A friend of mine who just recently finished her Master’s degree told me that in the last class she took, her teacher gave her special instructions for an assignment. She was to do the minimum amount of work required to complete the project, and that was it. No delving into anything that wasn’t absolutely necessary.

I found this fascinating, because no teacher of mine would tell me to do that. They wouldn’t have to. That’s how I operate. Oh, I think that maybe in high school I worked harder than necessary, but once I got to college everything changed. I think it’s because I no longer had time to put that extra special something on homework assignments. Sure, I would probably have learned more if I actually read the chapter before doing the problem set instead of using the time-honored technique of randomly flipping through the chapter to find the right equation to solve it. But I would only have learned more in one of my classes because I would have flunked out of my other classes thanks to not finishing any of the problem sets.

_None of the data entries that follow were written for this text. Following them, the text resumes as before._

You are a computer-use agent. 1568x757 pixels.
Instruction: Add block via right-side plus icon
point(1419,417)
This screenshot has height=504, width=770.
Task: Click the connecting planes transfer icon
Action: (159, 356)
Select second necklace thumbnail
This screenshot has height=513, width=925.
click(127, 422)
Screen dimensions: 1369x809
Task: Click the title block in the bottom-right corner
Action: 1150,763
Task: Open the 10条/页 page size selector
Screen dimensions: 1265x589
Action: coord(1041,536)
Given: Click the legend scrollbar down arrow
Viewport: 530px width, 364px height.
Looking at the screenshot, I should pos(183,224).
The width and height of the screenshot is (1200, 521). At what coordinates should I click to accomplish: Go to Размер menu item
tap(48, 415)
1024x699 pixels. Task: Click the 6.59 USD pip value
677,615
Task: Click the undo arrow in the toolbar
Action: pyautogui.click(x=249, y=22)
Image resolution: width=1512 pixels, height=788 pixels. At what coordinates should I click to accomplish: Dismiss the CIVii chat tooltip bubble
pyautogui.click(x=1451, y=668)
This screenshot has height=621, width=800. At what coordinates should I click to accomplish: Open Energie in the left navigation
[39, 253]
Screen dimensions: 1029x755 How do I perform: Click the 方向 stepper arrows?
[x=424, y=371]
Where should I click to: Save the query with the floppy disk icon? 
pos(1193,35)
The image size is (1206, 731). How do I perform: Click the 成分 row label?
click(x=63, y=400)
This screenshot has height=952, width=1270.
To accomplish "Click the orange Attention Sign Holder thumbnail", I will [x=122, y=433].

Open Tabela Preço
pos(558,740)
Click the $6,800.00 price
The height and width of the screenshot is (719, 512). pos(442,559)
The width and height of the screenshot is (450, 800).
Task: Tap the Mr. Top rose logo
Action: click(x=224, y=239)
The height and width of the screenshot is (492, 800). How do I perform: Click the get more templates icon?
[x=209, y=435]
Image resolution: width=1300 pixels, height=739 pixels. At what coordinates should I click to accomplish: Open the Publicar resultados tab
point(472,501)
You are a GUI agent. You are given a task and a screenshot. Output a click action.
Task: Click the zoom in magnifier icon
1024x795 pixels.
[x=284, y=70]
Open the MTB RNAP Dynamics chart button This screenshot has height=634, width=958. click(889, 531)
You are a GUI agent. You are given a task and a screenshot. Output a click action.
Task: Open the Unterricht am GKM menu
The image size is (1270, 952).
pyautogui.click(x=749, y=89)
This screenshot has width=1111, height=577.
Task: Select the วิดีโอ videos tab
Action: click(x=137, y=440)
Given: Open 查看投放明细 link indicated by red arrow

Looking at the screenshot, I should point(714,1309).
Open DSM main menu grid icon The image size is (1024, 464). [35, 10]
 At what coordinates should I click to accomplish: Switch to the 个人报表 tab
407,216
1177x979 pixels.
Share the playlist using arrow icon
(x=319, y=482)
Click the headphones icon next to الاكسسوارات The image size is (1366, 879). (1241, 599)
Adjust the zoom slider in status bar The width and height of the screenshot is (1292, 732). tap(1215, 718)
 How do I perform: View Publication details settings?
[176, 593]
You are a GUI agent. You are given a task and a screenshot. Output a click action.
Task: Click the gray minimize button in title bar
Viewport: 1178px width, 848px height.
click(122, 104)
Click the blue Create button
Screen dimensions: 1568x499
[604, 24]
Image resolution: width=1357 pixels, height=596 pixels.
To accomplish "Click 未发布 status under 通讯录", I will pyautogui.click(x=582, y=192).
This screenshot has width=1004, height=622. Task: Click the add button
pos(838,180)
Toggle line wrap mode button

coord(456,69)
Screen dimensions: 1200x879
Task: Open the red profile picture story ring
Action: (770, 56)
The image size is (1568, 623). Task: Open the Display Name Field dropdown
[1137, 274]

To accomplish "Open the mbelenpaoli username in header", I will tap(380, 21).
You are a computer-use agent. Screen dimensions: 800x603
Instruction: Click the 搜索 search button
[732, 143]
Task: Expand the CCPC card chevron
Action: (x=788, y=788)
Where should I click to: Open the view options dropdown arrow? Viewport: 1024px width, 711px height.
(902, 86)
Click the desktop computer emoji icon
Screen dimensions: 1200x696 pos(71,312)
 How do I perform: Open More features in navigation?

See, engineering is hard. I say this not to put down other disciplines. In no way am I trying to compare the challenges of earning an engineering degree with those of other degree programs. I never had to read fifteen books a week for a comparative literature class for example, and neither did I have to pass an oral exam in a foreign language. So I can only draw from my own experience and say that the course load and work required for an engineering degree can be quite overwhelming, and the only way I could get through it was by doing only what was required of me, and no extra.

But, hey, you could argue that that is the whole philosophy of engineering anyway. Who but an engineer would model a horse as a sphere with four cylinders in order to estimate the volume?

1 comment:

Dr. Maureen said...

Yeah, undergrads have no idea what academia is all about. First of all, they think that the point of the university is to teach them, the undergrads. Couldn't be more wrong. I remember one of the profs at grad school told me that her undergrads would say, "So, what will you be doing for the summer?"

But, be honest. There really IS a lounge stocked with cigars, right?